Investment eligible for the grants includes buildings, production line machinery, computers, intellectual property and professional fees. New or secondhand equipment is allowed.

For directors of both projects, a further complication is on the horizon in January 2007 when a new five-year grant regime comes into force.
 
This is a response to the EU needing to re-allocate funds to the new accession countries in eastern Europe, so the UK is having to reduce the share of its population included in grant regions from 31% to 24%.

Regions rated Tier 1 — including the Welsh area chosen by Project Kimber — are largely unchanged, but the Tier 2 regions, Longbridge included, are still out for consultation.

From 2007, Tier 1 areas will be eligible for just 40% maximum grants (down from 47%) while Tier 2s will rise to 25% (up from 23%).

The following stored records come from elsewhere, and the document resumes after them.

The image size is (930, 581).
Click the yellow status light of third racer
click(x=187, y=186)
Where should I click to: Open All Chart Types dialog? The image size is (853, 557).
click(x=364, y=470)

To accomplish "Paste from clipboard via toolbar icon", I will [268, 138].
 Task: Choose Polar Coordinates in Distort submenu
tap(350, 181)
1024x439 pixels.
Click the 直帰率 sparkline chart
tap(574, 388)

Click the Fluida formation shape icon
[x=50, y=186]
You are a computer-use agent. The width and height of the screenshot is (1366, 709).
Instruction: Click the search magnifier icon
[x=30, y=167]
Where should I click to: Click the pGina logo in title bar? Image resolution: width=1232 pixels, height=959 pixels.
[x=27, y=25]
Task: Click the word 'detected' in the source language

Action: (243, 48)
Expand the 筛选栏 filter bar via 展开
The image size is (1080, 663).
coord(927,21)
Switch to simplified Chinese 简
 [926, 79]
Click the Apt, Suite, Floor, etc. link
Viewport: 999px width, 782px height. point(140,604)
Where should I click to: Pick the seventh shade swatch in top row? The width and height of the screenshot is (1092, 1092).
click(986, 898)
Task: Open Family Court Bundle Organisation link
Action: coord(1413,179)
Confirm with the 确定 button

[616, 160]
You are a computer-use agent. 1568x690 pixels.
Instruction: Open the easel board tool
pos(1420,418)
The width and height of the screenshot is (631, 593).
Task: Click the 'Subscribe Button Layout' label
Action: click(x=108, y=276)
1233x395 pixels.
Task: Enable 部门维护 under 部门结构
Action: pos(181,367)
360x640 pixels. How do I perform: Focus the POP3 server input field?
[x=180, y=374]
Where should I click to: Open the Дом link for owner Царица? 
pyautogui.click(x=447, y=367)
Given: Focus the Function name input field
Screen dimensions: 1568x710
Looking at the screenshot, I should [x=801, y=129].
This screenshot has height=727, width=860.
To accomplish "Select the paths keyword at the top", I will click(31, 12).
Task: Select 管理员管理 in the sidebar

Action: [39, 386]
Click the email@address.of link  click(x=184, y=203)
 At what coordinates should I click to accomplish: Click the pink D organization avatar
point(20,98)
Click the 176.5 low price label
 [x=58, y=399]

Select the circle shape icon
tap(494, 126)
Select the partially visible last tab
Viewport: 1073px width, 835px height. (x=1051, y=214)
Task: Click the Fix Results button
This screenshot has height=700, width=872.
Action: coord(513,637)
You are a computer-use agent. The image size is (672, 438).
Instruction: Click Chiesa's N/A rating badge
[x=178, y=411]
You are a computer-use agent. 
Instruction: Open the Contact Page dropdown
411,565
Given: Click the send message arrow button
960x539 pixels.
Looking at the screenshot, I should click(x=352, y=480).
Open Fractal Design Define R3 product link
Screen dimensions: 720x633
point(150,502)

At the same time a new category will be created, by splitting small and medium enterprises into small and medium, small companies having 12 employees or less.

Fortunately for Project Kimber it shouldn't be affected by these changes, because it has already agreed "a significant conditional 'in principle offer'" from the Welsh Assembly.

However, the future for Nanjing could be brighter because it could gain around GBP6,000 (from GBP69,000 to GBP75,000) for each GBP1m invested, providing Longbridge retains its Tier 2 status.